Introduction

One of the classic roles attributed to multisensory integration is that of producing a unitary percept of objects. We can recognize a spoon not only by looking at it but also by touching it when it is out of view. We can recognize a species of bird by seeing it, by using visual information about its size, shape, and colors, and also by hearing its song. We can guess that a bee is approaching one side of our face by seeing it enter one side of our visual field or by hearing its buzzing near one of our ears.

Another fundamental role of multisensory integration is to help us recognize and understand what other individuals are doing. Even without seeing a person pouring water into a glass, we can recognize this action from the sound made by the flowing liquid.

In addition, action execution depends on multisensory integration. Indeed, in our daily life most of the actions we perform rely on sensory information, and in order to act appropriately, we often have to process in parallel information arriving via more than one sensory modality. The act of kicking a ball, for example, requires the integration of visual, proprioceptive, and tactile modalities. Writing is another example of an action that, to be accomplished accurately, requires the integration of visual, proprioceptive, and tactile information.

Thus, the retrieval in our brain of the representation of a given object, individual, or action greatly benefits from information arriving through different and multiple sensory modalities. Where and how are the different sensory modalities integrated?

According to the classic view, the cerebral cortex consists of sensory, motor, and associative areas that are functionally separate from one another. In particular, it has been assumed that perception constitutes the highest level in the elaboration of sensory inputs through several serial steps. According to this view, the task of associative areas is to integrate several modalities, producing a final percept, such as that of space or that of objects. The content of perception is then provided to motor areas to drive movement execution. The basis of this view is a serial model of the processes that occur in the cerebral cortex, in which the role of the motor cortices is to deal with already elaborated sensory information, thus playing little or no role in its elaboration.

A more recent conceptualization of the relationship between action and perception limns a dichotomy between a perceptuocognitive brain, which basically relies on visual information elaborated in the ventral stream, and an executive brain, which exploits the visual information elaborated in the dorsal stream for the on-line control of action (see, e.g., Goodale, 2000; for a somewhat different view, see Martin, Ungerleider, & Haxby, 2000).

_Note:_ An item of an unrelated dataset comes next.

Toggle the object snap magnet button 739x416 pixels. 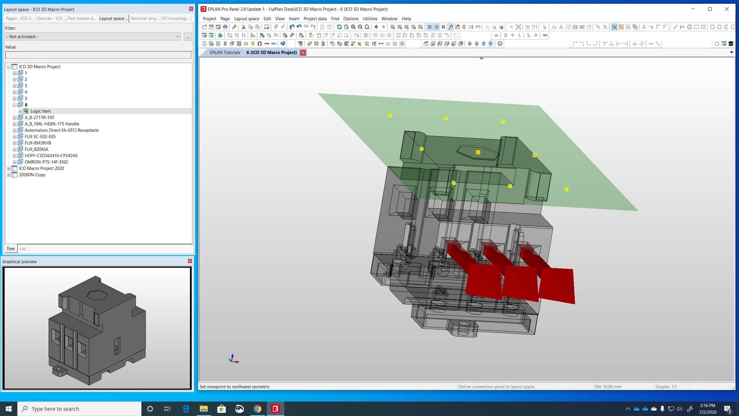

Recent empirical evidence has contributed to a change in these views by emphasizing the role of the motor system not only in the control of action but also in the perceptuocognitive domain. Neuroanatomical data show that a basic architectural feature of the cerebral cortex is the presence of multiple parallel corticocortical circuits, each involving areas tightly linked with one another. Many of these circuits consist of specific parietal and frontal areas linked by reciprocal connections (for a review, see Rizzolatti & Luppino, 2001; Rizzolatti, Luppino, & Matelli, 1998). In these circuits, sensory inputs are transformed in order to accomplish not only motor but also cognitive tasks, such as space perception and action understanding.

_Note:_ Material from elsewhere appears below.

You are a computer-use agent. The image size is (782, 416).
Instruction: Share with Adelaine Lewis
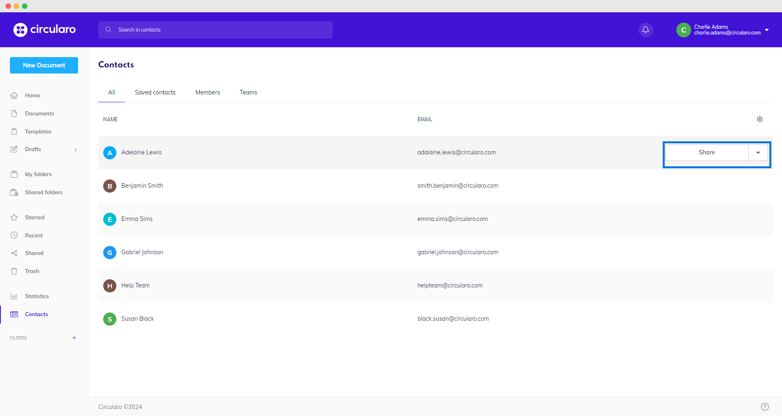click(706, 152)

Neurophysiological data show that the neurons of motor areas not only discharge during a monkey's active movements but can also be driven by different types of sensory stimuli, such as tactile, visual, or auditory stimuli, previously considered the typical inputs for driving neurons in the posterior part of the cerebral cortex. Particularly interesting is the demonstration of polymodal neurons in the premotor cortex. Other functional data provide evidence that the parietal cortex contains not only neurons activated by several sensory inputs but also neurons that discharge during active movements performed with different effectors. Therefore, it is possible to conclude that parietal areas are endowed with motor properties and motor areas are endowed with uni- or polymodal sensory properties (Andersen, Snyder, Bradley, & Xing, 1997; Colby & Goldberg, 1999; Hyvärinen, 1982; Mountcastle, 1995; Mountcastle, Lynch, Georgopoulos, Sakata, & Acuna, 1975; Rizzolatti, Fogassi, & Gallese, 1997, 2002; Sakata & Taira, 1994).

In this chapter we will show that multisensory integration is a pervasive feature of parietofrontal centers involved in sensorimotor planning and control. We will present and discuss three parallel parietofrontal circuits: those involved in sensorimotor transformations for action, those involved in space perception, and those involved in action understanding. We propose that motor representations play a major role by providing a binding key to multisensory integration.